Work item. Write all of the entries again. Keep them exactly as they are.

Supplied entries.
——————————
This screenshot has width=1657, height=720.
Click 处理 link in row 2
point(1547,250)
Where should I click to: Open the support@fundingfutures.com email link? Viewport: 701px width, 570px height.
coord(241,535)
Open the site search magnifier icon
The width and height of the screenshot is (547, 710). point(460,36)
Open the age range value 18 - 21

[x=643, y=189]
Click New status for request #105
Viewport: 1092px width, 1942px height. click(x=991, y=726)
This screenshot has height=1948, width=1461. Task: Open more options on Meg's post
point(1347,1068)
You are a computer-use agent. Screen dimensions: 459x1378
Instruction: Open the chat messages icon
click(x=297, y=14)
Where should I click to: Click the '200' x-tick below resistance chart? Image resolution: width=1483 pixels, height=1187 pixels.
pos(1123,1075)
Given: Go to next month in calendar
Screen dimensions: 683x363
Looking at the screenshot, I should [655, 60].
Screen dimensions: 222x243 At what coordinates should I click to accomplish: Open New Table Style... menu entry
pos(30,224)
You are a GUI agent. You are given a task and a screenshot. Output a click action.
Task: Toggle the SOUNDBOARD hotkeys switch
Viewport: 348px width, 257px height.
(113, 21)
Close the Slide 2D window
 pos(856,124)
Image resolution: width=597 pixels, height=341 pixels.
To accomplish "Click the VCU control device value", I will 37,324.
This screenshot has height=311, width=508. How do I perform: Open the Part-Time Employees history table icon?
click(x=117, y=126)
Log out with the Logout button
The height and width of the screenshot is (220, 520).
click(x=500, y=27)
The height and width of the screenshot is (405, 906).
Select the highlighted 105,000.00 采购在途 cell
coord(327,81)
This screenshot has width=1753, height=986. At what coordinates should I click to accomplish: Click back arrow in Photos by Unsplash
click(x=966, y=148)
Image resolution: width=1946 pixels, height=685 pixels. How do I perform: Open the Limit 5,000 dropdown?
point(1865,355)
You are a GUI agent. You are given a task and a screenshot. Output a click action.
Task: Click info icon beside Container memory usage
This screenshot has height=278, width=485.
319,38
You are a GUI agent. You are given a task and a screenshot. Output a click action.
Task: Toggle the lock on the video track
——————————
Answer area.
This screenshot has width=1657, height=720.
Click 处理 link in row 2
point(1547,250)
Where should I click to: Open the support@fundingfutures.com email link? Viewport: 701px width, 570px height.
coord(241,535)
Open the site search magnifier icon
The width and height of the screenshot is (547, 710). point(460,36)
Open the age range value 18 - 21

[x=643, y=189]
Click New status for request #105
Viewport: 1092px width, 1942px height. click(x=991, y=726)
This screenshot has height=1948, width=1461. Task: Open more options on Meg's post
point(1347,1068)
You are a computer-use agent. Screen dimensions: 459x1378
Instruction: Open the chat messages icon
click(x=297, y=14)
Where should I click to: Click the '200' x-tick below resistance chart? Image resolution: width=1483 pixels, height=1187 pixels.
pos(1123,1075)
Given: Go to next month in calendar
Screen dimensions: 683x363
Looking at the screenshot, I should [655, 60].
Screen dimensions: 222x243 At what coordinates should I click to accomplish: Open New Table Style... menu entry
pos(30,224)
You are a GUI agent. You are given a task and a screenshot. Output a click action.
Task: Toggle the SOUNDBOARD hotkeys switch
Viewport: 348px width, 257px height.
(113, 21)
Close the Slide 2D window
 pos(856,124)
Image resolution: width=597 pixels, height=341 pixels.
To accomplish "Click the VCU control device value", I will 37,324.
This screenshot has height=311, width=508. How do I perform: Open the Part-Time Employees history table icon?
click(x=117, y=126)
Log out with the Logout button
The height and width of the screenshot is (220, 520).
click(x=500, y=27)
The height and width of the screenshot is (405, 906).
Select the highlighted 105,000.00 采购在途 cell
coord(327,81)
This screenshot has width=1753, height=986. At what coordinates should I click to accomplish: Click back arrow in Photos by Unsplash
click(x=966, y=148)
Image resolution: width=1946 pixels, height=685 pixels. How do I perform: Open the Limit 5,000 dropdown?
point(1865,355)
You are a GUI agent. You are given a task and a screenshot. Output a click action.
Task: Click info icon beside Container memory usage
This screenshot has height=278, width=485.
319,38
You are a GUI agent. You are given a task and a screenshot. Output a click action.
Task: Toggle the lock on the video track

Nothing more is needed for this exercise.